When journalist Karen Hao began covering OpenAI, the firm seemed a noble experiment — a nonprofit promising safe, ethical AI. But the reality she uncovered about this massively disruptive sector is far darker. In her book, Empire of AI: Inside the reckless race for domination, she shares her findings.

Building AI demands immense resources: the compute-power of scarce, high-end chips, low-paid labour ("invisible labour") across the Global South where people are forced to clean up toxic, harmful content, and ever-soaring energy and water use, often at the expense of indigenous people, nature and lands. Hao reveals a hidden empire of extraction, exploitation and control, where a small handful of billionaire corporations now shape not only economies but the very conditions of living, thought and knowledge.

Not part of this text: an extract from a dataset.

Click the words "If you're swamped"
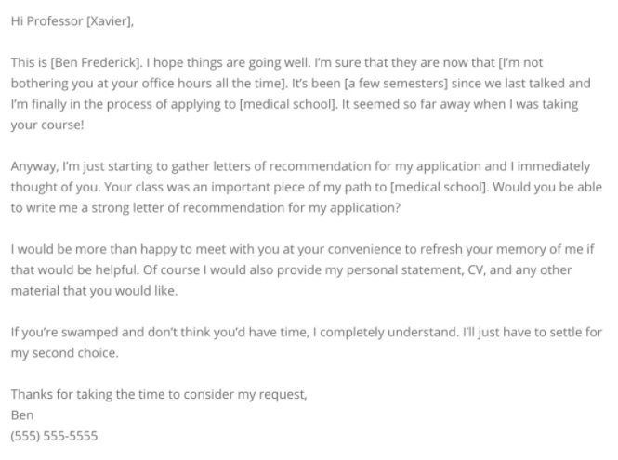 (x=64, y=333)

Hao is one of a growing number of well respected voices urging us to raise our awareness. The impacts on climate change and the environment are significant as this report from the Grantham Institute shows, "while AI has the potential to support climate action and biodiversity conservation, unmitigated growth in AI use poses significant ethical and direct climate and environmental risks - primarily stemming from the significant infrastructure needed to build and operate AI systems, including energy and water-intensive data centres and critical mineral extraction. Importantly, the use of AI can also directly cause environment harm."

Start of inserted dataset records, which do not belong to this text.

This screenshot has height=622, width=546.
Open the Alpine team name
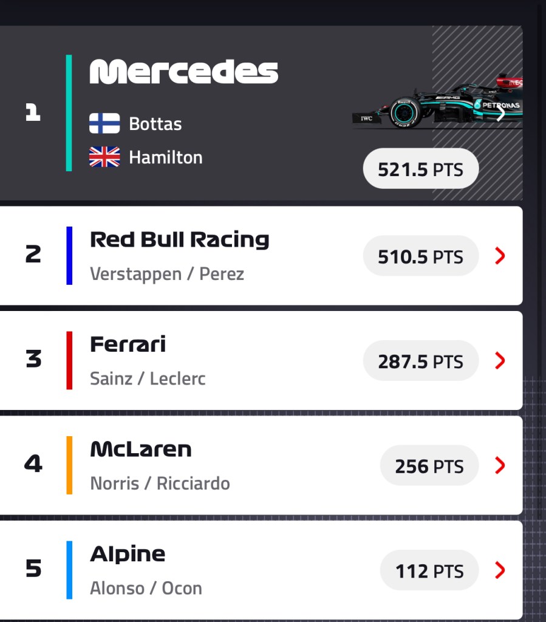128,554

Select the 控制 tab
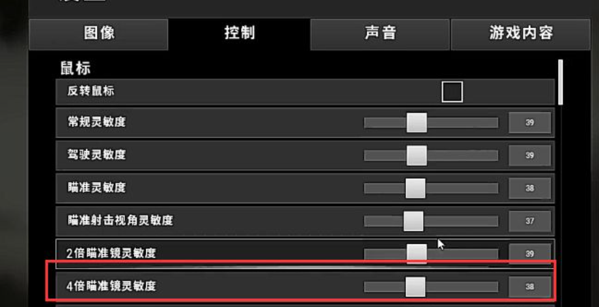(x=239, y=34)
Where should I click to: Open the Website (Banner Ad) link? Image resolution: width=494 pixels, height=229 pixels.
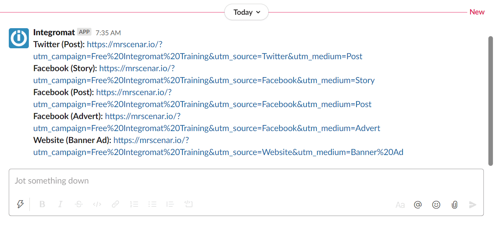pos(218,152)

This is all happening at speed and scale a time when we are called to take more care - than we ever have before in our lifetimes - of our beautiful planet that supports all of life, and that we call home.

Of course, like any tool, the impact of AI depends on how it's used, for what and by whom. For example, it's making all kinds of education more widely accessible, especially for learners with disabilities, it's advancing health research, diagnostics and health care, and much more. However, for many of us, it's simply a time-saving, labour-saving luxury, for which someone or something else is paying the price.

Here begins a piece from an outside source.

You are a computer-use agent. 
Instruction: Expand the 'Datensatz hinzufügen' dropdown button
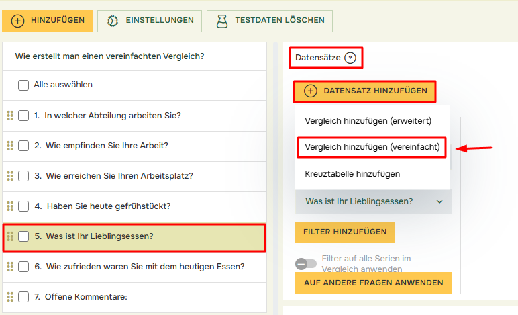[x=364, y=91]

Hao doesn’t particularly focus on the impact of AI on our capacity to think for ourselves - which neuroscientist and writer Celia Ford and others have called "outsourcing our mental labour". Nate Hagens' recent Great Simplification podcast episode with Nora Bateson and Zak Stein says more on this and on "the loneliness crisis, cognitive atrophy and other personal dangers of AI chatbots" all giving more cause for concern. And specificially on our mental health, there is growing concern that it has some serious downsides - including attempted and actual suicide - see Howard Yu's blog piece on the Assembly Line in the Sky.

I believe that everyone should understand these impacts, because AI is increasingly being woven into the systems guiding our daily lives, often without our informed consent. And I have been surprised, on my travels, at how very few usually well-informed people know about the impacts beyond the vague idea that "it uses a lot of water". That's hardly surprising - because those with vested interests don't want us to know and only send positive messages!

Another example of the power of narratives (as referred to in my November Digest from which this piece was developed).

We may not want to, or be able to resist it all, but when there is choice, we can decide if, when, how, and under what conditions we will use it and when we will not. We can join the voices putting pressure on for better regulation, and we can challenge our colleagues and ourselves when we use ChatGPT, Claude and other Large Language Models - mindlessly!